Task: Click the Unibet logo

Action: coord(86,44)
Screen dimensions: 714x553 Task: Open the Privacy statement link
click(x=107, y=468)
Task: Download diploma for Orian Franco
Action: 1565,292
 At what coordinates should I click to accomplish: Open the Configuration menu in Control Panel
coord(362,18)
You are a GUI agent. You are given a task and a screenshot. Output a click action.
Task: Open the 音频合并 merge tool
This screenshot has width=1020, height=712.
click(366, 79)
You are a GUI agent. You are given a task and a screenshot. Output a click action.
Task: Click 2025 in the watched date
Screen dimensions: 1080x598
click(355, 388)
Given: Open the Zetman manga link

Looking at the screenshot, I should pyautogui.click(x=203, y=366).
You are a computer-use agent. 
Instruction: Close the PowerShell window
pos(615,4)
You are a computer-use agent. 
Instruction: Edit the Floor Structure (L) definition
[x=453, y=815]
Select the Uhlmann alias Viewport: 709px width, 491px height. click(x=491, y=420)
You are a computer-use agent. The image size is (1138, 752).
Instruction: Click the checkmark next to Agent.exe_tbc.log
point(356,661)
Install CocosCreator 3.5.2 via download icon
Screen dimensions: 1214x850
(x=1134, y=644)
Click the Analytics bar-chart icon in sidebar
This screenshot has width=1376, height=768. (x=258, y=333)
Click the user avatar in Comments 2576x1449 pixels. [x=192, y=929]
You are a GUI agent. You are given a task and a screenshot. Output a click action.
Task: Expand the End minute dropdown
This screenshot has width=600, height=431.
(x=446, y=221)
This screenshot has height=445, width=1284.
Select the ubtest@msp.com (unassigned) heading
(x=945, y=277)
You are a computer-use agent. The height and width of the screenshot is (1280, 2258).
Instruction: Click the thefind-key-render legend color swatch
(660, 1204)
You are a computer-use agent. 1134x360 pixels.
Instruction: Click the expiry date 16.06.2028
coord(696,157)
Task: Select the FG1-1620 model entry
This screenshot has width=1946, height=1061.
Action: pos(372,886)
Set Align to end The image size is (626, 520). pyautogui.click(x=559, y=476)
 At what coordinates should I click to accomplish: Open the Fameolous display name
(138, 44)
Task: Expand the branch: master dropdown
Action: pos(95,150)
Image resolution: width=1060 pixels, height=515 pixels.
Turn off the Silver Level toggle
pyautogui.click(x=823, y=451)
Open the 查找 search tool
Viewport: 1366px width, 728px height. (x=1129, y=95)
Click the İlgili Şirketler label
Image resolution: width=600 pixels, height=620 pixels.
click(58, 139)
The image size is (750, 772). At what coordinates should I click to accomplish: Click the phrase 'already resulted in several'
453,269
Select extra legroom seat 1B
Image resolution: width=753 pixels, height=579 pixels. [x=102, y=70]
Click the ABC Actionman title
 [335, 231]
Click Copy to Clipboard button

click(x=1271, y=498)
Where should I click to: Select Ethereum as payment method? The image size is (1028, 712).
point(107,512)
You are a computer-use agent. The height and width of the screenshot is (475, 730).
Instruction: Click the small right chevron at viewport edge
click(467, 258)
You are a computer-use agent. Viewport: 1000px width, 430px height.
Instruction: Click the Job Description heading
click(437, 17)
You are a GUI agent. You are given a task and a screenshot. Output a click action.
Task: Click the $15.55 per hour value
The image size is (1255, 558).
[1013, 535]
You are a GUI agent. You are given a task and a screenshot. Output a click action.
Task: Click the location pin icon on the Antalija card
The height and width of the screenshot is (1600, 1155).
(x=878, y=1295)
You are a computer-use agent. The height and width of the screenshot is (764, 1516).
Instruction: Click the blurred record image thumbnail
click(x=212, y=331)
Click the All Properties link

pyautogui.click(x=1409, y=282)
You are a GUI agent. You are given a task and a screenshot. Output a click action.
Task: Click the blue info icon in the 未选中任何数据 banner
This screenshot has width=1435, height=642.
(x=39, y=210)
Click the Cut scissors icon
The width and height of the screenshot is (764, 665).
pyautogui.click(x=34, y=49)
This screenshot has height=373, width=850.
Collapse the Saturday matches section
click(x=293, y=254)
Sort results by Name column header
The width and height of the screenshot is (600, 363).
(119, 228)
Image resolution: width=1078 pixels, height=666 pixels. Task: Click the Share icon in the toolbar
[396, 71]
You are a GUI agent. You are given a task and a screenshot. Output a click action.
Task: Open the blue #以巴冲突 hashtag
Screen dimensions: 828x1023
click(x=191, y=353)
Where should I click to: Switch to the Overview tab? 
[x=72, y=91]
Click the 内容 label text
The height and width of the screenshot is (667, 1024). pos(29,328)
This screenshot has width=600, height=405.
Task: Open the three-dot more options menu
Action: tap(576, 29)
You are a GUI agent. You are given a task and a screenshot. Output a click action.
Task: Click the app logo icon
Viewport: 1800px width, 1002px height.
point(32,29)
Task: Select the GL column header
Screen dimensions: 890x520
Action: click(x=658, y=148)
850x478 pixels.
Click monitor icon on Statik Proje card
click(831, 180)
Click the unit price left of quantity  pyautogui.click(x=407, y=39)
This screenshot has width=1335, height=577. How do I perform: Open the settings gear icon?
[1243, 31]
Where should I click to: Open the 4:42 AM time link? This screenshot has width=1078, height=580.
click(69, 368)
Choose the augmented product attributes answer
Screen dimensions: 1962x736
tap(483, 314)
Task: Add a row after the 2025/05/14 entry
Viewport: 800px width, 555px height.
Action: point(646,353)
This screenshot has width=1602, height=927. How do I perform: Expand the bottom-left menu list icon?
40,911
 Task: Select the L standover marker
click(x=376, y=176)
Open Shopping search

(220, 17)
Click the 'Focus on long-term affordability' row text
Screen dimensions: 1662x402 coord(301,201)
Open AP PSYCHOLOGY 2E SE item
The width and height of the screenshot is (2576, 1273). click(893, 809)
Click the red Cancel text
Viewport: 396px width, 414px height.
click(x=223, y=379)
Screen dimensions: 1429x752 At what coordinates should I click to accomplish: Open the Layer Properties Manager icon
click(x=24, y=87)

··········

#### What is expected:
From the first line of the data above through the line containing "You are a computer-use agent. The image", repeat each line exactly, and add nothing.

#### Response below:
Task: Click the Unibet logo

Action: coord(86,44)
Screen dimensions: 714x553 Task: Open the Privacy statement link
click(x=107, y=468)
Task: Download diploma for Orian Franco
Action: 1565,292
 At what coordinates should I click to accomplish: Open the Configuration menu in Control Panel
coord(362,18)
You are a GUI agent. You are given a task and a screenshot. Output a click action.
Task: Open the 音频合并 merge tool
This screenshot has width=1020, height=712.
click(366, 79)
You are a GUI agent. You are given a task and a screenshot. Output a click action.
Task: Click 2025 in the watched date
Screen dimensions: 1080x598
click(355, 388)
Given: Open the Zetman manga link

Looking at the screenshot, I should pyautogui.click(x=203, y=366).
You are a computer-use agent. 
Instruction: Close the PowerShell window
pos(615,4)
You are a computer-use agent. 
Instruction: Edit the Floor Structure (L) definition
[x=453, y=815]
Select the Uhlmann alias Viewport: 709px width, 491px height. click(x=491, y=420)
You are a computer-use agent. The image size is (1138, 752).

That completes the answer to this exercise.